Hukrim

Kasus Mafia Tanah Seret Kades Tanjung Mas, Polda Riau Dinilai Lamban Tetapkan Tersangka

23
×

Kasus Mafia Tanah Seret Kades Tanjung Mas, Polda Riau Dinilai Lamban Tetapkan Tersangka

Sebarkan artikel ini
Ketua LSM GERAK Riau, Emos. (G45/KZ).

PEKANBARU | Garda45.com Penanganan laporan dugaan mafia tanah di Polda Riau dinilai sangat lamban. Laporan yang sudah masuk sejak Maret 2025 itu hingga kini belum juga menetapkan satu pun tersangka, meski kasus telah naik ke tahap penyidikan.

Kasus ini menyeret nama Buharis, Kepala Desa Tanjung Mas, Kecamatan Kampar Kiri, Kabupaten Kampar, bersama dua rekannya, Ridho Aljabar dan Supirman Zalukhu. Mereka dilaporkan oleh Budi Aro Gea atas dugaan penipuan dan penggelapan uang ratusan juta rupiah dalam transaksi jual beli lahan seluas 10 hektare.

Ketua LSM Gerak Riau, Emos Gea, menilai lambannya penanganan kasus tersebut tidak dapat ditolerir. Ia mendesak agar Polda Riau melalui Ditreskrimum segera menetapkan para terlapor sebagai tersangka.

“Laporan ini sudah lama, tapi belum ada tersangka. Apalagi terlapor seorang kepala desa. Kami minta Polda Riau melalui Ditreskrimum segera menetapkan tersangka terhadap seluruh terlapor,” kata Emos, Sabtu (8/11/2025).

Emos menambahkan, posisi terlapor sebagai pejabat desa aktif seharusnya menjadi perhatian serius. Ia menilai penundaan penetapan tersangka berisiko menimbulkan korban baru.

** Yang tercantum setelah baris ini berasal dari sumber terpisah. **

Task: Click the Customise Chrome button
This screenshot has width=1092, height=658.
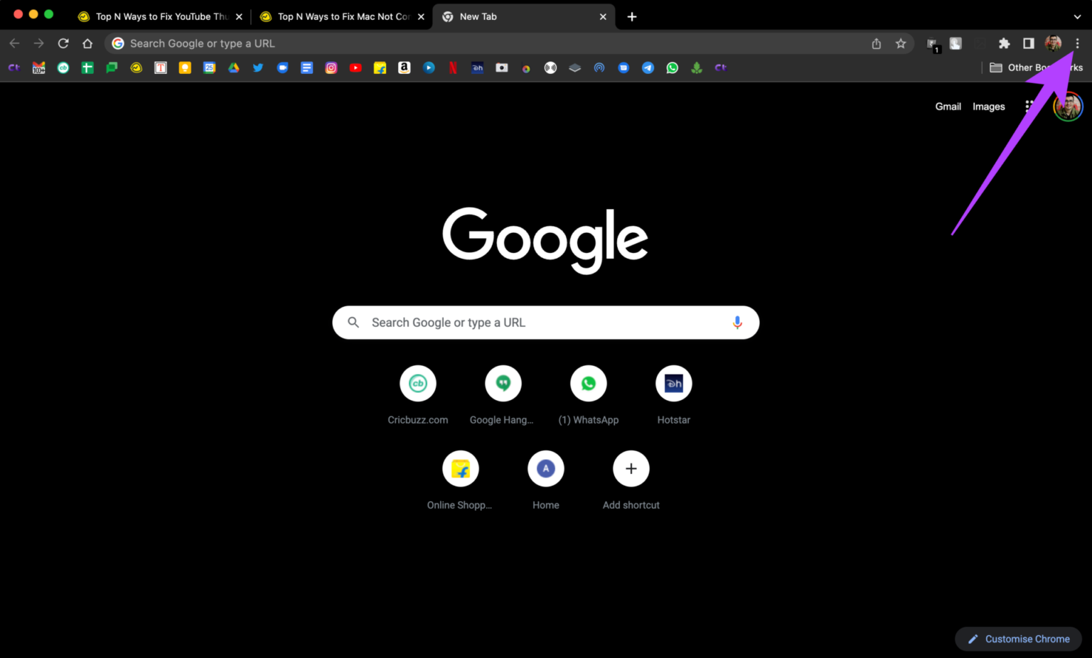Action: [1018, 638]
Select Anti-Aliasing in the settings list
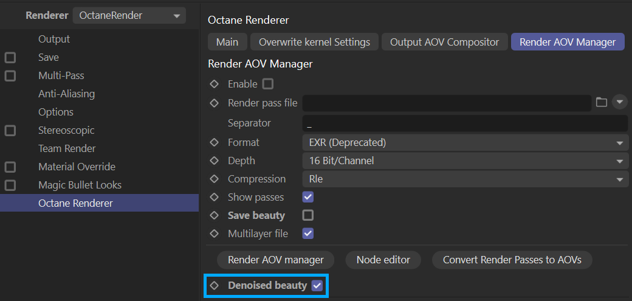This screenshot has width=632, height=301. (66, 94)
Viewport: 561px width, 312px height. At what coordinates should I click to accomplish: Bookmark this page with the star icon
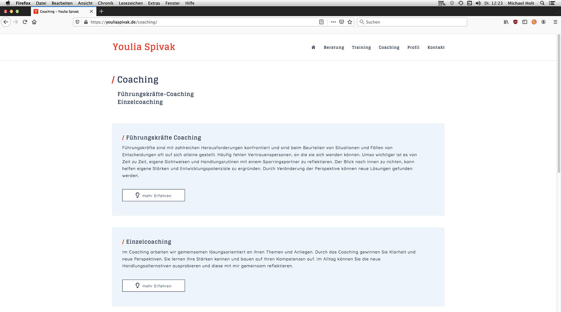pyautogui.click(x=350, y=22)

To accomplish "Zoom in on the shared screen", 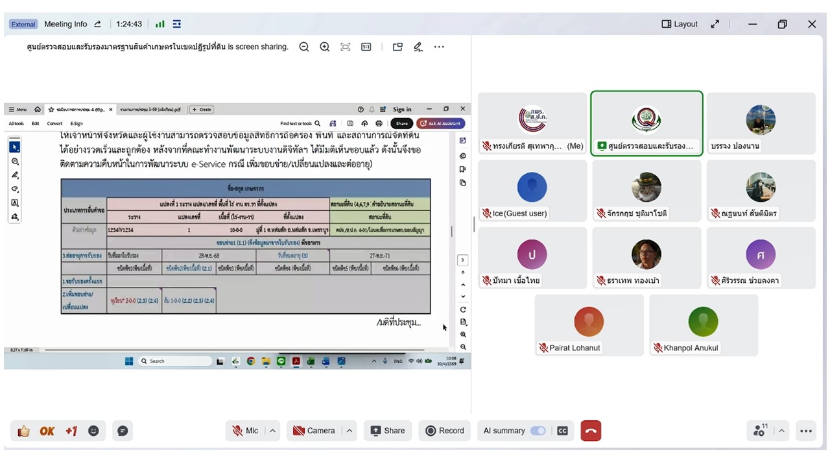I will [x=325, y=47].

“Kalau dibiarkan, bisa muncul korban lain. Mafia tanah seperti ini tidak boleh dilindungi. Polda harus tegas dan profesional dalam menangani kasus ini,” tegasnya.

Penyidik Ditreskrimum Polda Riau, Aipda Fransisco, saat dikonfirmasi melalui pesan WhatsApp, membenarkan bahwa para terlapor Buharis dan Ridho Aljabar, sudah dipanggil untuk diperiksa.

“Sudah dipanggil, Pak,” tulis Fransisco singkat saat dihubungi tim redaksi.

Menanggapi hal tersebut, Emos menilai langkah pemeriksaan saja tidak cukup tanpa disertai penetapan tersangka.

“Kalau sudah dipanggil dan diperiksa, seharusnya bisa segera ditetapkan tersangka. Tapi kenapa belum juga? Ada apa?” ucapnya.

Sementera itu, Pelapor Budi Aro Gea menjelaskan bahwa perkara bermula saat dirinya dihubungi Supirman Zalukhu, yang menawarkan lahan 10 hektare di Desa Tanjung Mas. Supirman meyakinkan bahwa lahan tersebut milik Kepala Desa Buharis dan familinya Ridho Aljabar, serta dijamin aman secara hukum.

Setelah diyakinkan, Budi mentransfer uang muka Rp20 juta untuk biaya pembuatan Surat Keterangan Penguasaan Tanah (SKPT). Ia kemudian diajak meninjau lokasi lahan yang tampak seperti kebun sawit aktif.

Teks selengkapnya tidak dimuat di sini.